DATA FOR THIS TASK:
^^^^

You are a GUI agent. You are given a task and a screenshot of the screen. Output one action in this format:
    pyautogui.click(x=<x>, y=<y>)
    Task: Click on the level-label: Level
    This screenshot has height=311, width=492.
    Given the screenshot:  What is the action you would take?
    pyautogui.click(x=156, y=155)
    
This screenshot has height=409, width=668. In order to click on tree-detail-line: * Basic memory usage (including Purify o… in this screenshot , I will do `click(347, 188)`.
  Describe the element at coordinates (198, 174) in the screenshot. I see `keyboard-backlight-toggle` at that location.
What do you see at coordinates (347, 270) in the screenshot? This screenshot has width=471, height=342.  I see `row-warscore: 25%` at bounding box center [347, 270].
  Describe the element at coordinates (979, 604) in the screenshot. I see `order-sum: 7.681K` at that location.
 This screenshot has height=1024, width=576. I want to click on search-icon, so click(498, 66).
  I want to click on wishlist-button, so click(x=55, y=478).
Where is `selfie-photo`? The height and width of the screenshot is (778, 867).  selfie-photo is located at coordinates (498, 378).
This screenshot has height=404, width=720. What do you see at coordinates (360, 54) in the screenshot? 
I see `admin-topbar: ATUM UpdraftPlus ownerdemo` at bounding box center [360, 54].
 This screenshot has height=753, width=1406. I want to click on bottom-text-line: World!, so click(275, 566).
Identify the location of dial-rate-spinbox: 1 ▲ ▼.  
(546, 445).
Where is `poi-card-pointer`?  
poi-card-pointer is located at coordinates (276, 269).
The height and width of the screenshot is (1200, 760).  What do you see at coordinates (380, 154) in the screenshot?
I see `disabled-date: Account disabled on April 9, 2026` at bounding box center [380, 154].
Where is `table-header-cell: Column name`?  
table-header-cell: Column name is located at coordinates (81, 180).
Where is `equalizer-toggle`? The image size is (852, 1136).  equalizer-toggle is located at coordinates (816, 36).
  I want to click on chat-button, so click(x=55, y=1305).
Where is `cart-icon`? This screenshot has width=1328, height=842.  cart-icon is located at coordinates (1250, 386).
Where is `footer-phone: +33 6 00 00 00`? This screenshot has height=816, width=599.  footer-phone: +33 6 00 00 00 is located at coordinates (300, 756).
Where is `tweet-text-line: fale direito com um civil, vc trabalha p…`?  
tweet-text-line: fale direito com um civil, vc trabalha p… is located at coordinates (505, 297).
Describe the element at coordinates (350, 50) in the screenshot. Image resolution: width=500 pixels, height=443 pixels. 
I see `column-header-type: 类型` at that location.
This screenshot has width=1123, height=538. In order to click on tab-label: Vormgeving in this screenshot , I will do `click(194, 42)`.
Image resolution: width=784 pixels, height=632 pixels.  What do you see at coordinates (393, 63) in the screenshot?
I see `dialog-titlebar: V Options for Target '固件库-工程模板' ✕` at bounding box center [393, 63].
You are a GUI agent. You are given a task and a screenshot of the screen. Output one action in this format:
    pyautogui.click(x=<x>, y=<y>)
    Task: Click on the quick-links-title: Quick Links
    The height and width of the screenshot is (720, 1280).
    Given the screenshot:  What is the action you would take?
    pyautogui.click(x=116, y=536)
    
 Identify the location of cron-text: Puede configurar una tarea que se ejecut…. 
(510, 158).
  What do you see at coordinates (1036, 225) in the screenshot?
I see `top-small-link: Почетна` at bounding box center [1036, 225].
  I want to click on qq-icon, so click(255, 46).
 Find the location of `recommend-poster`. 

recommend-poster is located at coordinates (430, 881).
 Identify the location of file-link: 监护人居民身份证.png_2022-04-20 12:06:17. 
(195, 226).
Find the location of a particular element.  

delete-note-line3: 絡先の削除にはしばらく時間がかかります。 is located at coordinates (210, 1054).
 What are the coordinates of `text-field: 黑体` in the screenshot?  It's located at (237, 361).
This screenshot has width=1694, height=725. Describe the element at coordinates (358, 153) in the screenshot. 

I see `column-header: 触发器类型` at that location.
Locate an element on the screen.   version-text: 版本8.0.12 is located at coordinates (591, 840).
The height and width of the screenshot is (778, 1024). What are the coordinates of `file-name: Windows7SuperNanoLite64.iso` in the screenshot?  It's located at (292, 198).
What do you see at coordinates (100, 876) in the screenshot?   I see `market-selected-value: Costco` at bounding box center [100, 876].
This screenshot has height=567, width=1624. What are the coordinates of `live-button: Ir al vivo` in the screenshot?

^^^^

WHAT IS NEEDED:
Set out the data above as a Markdown table with two columns, Row and Line. Give each non-blank line its own row in order, and leave out the blank lines.

ANSWER SECTION:
| Row | Line |
|---|---|
| 1 | You are a GUI agent. You are given a task and a screenshot of the screen. Output one action in this format: |
| 2 |     pyautogui.click(x=<x>, y=<y>) |
| 3 |     Task: Click on the level-label: Level |
| 4 |     This screenshot has height=311, width=492. |
| 5 |     Given the screenshot:  What is the action you would take? |
| 6 |     pyautogui.click(x=156, y=155) |
| 7 | This screenshot has height=409, width=668. In order to click on tree-detail-line: * Basic memory usage (including Purify o… in this screenshot , I will do `click(347, 188)`. |
| 8 |   Describe the element at coordinates (198, 174) in the screenshot. I see `keyboard-backlight-toggle` at that location. |
| 9 | What do you see at coordinates (347, 270) in the screenshot? This screenshot has width=471, height=342.  I see `row-warscore: 25%` at bounding box center [347, 270]. |
| 10 |   Describe the element at coordinates (979, 604) in the screenshot. I see `order-sum: 7.681K` at that location. |
| 11 |  This screenshot has height=1024, width=576. I want to click on search-icon, so click(498, 66). |
| 12 |   I want to click on wishlist-button, so click(x=55, y=478). |
| 13 | Where is `selfie-photo`? The height and width of the screenshot is (778, 867).  selfie-photo is located at coordinates (498, 378). |
| 14 | This screenshot has height=404, width=720. What do you see at coordinates (360, 54) in the screenshot?  |
| 15 | I see `admin-topbar: ATUM UpdraftPlus ownerdemo` at bounding box center [360, 54]. |
| 16 |  This screenshot has height=753, width=1406. I want to click on bottom-text-line: World!, so click(275, 566). |
| 17 | Identify the location of dial-rate-spinbox: 1 ▲ ▼.   |
| 18 | (546, 445). |
| 19 | Where is `poi-card-pointer`?   |
| 20 | poi-card-pointer is located at coordinates (276, 269). |
| 21 | The height and width of the screenshot is (1200, 760).  What do you see at coordinates (380, 154) in the screenshot? |
| 22 | I see `disabled-date: Account disabled on April 9, 2026` at bounding box center [380, 154]. |
| 23 | Where is `table-header-cell: Column name`?   |
| 24 | table-header-cell: Column name is located at coordinates (81, 180). |
| 25 | Where is `equalizer-toggle`? The image size is (852, 1136).  equalizer-toggle is located at coordinates (816, 36). |
| 26 |   I want to click on chat-button, so click(x=55, y=1305). |
| 27 | Where is `cart-icon`? This screenshot has width=1328, height=842.  cart-icon is located at coordinates (1250, 386). |
| 28 | Where is `footer-phone: +33 6 00 00 00`? This screenshot has height=816, width=599.  footer-phone: +33 6 00 00 00 is located at coordinates (300, 756). |
| 29 | Where is `tweet-text-line: fale direito com um civil, vc trabalha p…`?   |
| 30 | tweet-text-line: fale direito com um civil, vc trabalha p… is located at coordinates (505, 297). |
| 31 | Describe the element at coordinates (350, 50) in the screenshot. Image resolution: width=500 pixels, height=443 pixels.  |
| 32 | I see `column-header-type: 类型` at that location. |
| 33 | This screenshot has width=1123, height=538. In order to click on tab-label: Vormgeving in this screenshot , I will do `click(194, 42)`. |
| 34 | Image resolution: width=784 pixels, height=632 pixels.  What do you see at coordinates (393, 63) in the screenshot? |
| 35 | I see `dialog-titlebar: V Options for Target '固件库-工程模板' ✕` at bounding box center [393, 63]. |
| 36 | You are a GUI agent. You are given a task and a screenshot of the screen. Output one action in this format: |
| 37 |     pyautogui.click(x=<x>, y=<y>) |
| 38 |     Task: Click on the quick-links-title: Quick Links |
| 39 |     The height and width of the screenshot is (720, 1280). |
| 40 |     Given the screenshot:  What is the action you would take? |
| 41 |     pyautogui.click(x=116, y=536) |
| 42 |  Identify the location of cron-text: Puede configurar una tarea que se ejecut….  |
| 43 | (510, 158). |
| 44 |   What do you see at coordinates (1036, 225) in the screenshot? |
| 45 | I see `top-small-link: Почетна` at bounding box center [1036, 225]. |
| 46 |   I want to click on qq-icon, so click(255, 46). |
| 47 |  Find the location of `recommend-poster`.  |
| 48 | recommend-poster is located at coordinates (430, 881). |
| 49 |  Identify the location of file-link: 监护人居民身份证.png_2022-04-20 12:06:17.  |
| 50 | (195, 226). |
| 51 | Find the location of a particular element.   |
| 52 | delete-note-line3: 絡先の削除にはしばらく時間がかかります。 is located at coordinates (210, 1054). |
| 53 |  What are the coordinates of `text-field: 黑体` in the screenshot?  It's located at (237, 361). |
| 54 | This screenshot has width=1694, height=725. Describe the element at coordinates (358, 153) in the screenshot.  |
| 55 | I see `column-header: 触发器类型` at that location. |
| 56 | Locate an element on the screen.   version-text: 版本8.0.12 is located at coordinates (591, 840). |
| 57 | The height and width of the screenshot is (778, 1024). What are the coordinates of `file-name: Windows7SuperNanoLite64.iso` in the screenshot?  It's located at (292, 198). |
| 58 | What do you see at coordinates (100, 876) in the screenshot?   I see `market-selected-value: Costco` at bounding box center [100, 876]. |
| 59 | This screenshot has height=567, width=1624. What are the coordinates of `live-button: Ir al vivo` in the screenshot? |